__Exercise aim__: Stop after the line that contains "You are a computer-use agent. Viewport: 1372px"; until then, restate each line of the entries word for word from the very first.
══ The records
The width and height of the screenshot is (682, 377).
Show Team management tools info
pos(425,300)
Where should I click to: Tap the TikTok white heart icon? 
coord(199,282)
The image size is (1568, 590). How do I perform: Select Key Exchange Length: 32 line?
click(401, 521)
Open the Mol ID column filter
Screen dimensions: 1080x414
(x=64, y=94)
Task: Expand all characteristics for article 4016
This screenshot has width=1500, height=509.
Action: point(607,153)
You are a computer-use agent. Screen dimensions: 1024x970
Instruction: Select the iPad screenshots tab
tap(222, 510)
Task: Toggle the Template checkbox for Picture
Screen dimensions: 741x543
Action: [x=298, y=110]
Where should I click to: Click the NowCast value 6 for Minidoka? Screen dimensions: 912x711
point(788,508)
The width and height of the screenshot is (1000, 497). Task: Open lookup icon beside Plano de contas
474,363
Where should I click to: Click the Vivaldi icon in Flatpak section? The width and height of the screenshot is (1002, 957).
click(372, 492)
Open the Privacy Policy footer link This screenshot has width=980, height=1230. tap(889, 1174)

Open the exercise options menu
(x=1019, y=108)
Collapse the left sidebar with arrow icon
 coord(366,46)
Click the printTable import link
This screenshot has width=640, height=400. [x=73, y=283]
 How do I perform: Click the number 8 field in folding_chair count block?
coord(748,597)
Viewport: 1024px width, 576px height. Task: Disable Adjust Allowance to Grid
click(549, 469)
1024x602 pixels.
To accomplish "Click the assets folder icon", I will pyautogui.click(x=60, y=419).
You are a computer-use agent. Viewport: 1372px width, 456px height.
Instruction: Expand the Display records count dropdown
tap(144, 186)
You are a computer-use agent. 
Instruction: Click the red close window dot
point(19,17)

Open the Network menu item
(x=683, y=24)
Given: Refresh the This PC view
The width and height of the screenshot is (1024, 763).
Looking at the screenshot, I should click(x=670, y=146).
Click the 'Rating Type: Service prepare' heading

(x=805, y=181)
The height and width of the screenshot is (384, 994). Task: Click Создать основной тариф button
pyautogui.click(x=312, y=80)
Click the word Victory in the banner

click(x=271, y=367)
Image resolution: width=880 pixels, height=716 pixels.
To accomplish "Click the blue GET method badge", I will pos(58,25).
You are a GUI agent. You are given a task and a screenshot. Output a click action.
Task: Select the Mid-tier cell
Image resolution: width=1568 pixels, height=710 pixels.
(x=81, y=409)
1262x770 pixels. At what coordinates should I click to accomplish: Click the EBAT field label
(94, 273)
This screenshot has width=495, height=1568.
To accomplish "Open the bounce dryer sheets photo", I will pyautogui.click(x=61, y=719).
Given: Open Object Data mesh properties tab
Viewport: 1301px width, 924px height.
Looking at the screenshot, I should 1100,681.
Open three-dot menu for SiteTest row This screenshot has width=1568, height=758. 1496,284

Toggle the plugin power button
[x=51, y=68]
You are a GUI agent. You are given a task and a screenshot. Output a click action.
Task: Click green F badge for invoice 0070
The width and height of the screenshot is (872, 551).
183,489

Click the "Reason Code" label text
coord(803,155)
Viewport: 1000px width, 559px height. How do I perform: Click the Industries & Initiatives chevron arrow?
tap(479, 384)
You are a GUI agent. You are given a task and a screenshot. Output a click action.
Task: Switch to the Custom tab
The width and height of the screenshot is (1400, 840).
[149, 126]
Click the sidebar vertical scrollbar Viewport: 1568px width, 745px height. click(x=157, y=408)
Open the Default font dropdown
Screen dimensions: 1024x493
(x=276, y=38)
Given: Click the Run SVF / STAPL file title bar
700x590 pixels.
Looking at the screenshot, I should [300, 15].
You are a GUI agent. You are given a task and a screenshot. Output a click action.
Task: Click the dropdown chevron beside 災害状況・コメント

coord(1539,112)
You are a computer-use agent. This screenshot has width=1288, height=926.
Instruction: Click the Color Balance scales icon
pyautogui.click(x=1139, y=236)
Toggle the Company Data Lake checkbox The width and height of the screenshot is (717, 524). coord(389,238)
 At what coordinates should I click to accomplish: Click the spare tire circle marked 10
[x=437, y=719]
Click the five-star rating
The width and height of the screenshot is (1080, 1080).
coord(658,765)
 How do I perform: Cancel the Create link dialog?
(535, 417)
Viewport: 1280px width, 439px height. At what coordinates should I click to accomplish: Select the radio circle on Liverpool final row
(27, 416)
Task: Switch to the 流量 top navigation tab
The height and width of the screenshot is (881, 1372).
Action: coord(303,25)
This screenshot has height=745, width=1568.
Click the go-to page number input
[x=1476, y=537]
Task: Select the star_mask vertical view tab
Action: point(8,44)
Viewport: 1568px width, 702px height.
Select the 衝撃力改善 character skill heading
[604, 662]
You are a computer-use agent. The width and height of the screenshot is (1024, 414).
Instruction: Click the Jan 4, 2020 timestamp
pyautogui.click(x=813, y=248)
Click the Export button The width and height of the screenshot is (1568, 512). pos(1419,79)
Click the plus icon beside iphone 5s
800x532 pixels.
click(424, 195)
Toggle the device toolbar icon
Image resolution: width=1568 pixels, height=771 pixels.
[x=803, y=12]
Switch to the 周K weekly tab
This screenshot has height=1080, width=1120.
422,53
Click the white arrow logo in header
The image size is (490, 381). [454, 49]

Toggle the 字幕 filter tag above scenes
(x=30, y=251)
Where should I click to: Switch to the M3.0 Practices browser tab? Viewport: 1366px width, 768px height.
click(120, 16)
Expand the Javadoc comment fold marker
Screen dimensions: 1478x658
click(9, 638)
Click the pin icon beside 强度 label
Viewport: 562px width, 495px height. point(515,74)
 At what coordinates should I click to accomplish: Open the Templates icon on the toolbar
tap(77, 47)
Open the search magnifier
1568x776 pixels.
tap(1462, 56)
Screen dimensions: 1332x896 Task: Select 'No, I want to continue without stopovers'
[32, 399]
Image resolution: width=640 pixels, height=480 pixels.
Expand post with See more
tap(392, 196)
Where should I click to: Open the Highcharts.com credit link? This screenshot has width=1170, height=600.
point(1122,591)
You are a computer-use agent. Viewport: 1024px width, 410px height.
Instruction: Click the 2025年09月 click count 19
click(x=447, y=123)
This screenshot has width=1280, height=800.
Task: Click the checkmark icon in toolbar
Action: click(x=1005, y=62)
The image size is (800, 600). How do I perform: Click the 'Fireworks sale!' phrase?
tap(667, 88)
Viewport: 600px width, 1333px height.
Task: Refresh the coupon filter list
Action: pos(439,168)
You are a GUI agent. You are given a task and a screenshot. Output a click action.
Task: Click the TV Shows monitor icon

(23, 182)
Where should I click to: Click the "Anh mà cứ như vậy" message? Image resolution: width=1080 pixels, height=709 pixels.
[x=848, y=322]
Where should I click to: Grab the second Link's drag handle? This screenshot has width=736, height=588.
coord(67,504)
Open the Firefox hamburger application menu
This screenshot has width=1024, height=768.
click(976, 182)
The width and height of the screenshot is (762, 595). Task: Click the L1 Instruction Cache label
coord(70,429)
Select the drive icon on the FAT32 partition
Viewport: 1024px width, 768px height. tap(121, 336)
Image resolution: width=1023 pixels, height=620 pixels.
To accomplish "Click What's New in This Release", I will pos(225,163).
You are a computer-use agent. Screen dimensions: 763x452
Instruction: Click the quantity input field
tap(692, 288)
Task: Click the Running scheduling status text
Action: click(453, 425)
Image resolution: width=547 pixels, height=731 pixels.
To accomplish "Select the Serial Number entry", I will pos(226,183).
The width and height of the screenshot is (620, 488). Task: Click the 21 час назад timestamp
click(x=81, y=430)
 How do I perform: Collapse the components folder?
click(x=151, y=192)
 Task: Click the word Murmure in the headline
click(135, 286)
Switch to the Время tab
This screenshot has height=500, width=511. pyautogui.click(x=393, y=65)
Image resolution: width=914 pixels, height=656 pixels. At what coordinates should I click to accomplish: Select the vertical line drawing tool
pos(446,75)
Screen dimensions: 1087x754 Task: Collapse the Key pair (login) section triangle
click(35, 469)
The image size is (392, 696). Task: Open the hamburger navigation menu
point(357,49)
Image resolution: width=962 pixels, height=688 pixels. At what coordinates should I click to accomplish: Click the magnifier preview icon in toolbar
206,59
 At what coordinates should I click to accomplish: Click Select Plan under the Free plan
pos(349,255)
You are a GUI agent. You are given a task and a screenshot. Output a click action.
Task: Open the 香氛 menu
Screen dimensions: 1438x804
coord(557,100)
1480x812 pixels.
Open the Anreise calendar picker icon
════
__Task response__:
The width and height of the screenshot is (682, 377).
Show Team management tools info
pos(425,300)
Where should I click to: Tap the TikTok white heart icon? 
coord(199,282)
The image size is (1568, 590). How do I perform: Select Key Exchange Length: 32 line?
click(401, 521)
Open the Mol ID column filter
Screen dimensions: 1080x414
(x=64, y=94)
Task: Expand all characteristics for article 4016
This screenshot has width=1500, height=509.
Action: point(607,153)
You are a computer-use agent. Screen dimensions: 1024x970
Instruction: Select the iPad screenshots tab
tap(222, 510)
Task: Toggle the Template checkbox for Picture
Screen dimensions: 741x543
Action: [x=298, y=110]
Where should I click to: Click the NowCast value 6 for Minidoka? Screen dimensions: 912x711
point(788,508)
The width and height of the screenshot is (1000, 497). Task: Open lookup icon beside Plano de contas
474,363
Where should I click to: Click the Vivaldi icon in Flatpak section? The width and height of the screenshot is (1002, 957).
click(372, 492)
Open the Privacy Policy footer link This screenshot has width=980, height=1230. tap(889, 1174)

Open the exercise options menu
(x=1019, y=108)
Collapse the left sidebar with arrow icon
 coord(366,46)
Click the printTable import link
This screenshot has width=640, height=400. [x=73, y=283]
 How do I perform: Click the number 8 field in folding_chair count block?
coord(748,597)
Viewport: 1024px width, 576px height. Task: Disable Adjust Allowance to Grid
click(549, 469)
1024x602 pixels.
To accomplish "Click the assets folder icon", I will pyautogui.click(x=60, y=419).
You are a computer-use agent. Viewport: 1372px width, 456px height.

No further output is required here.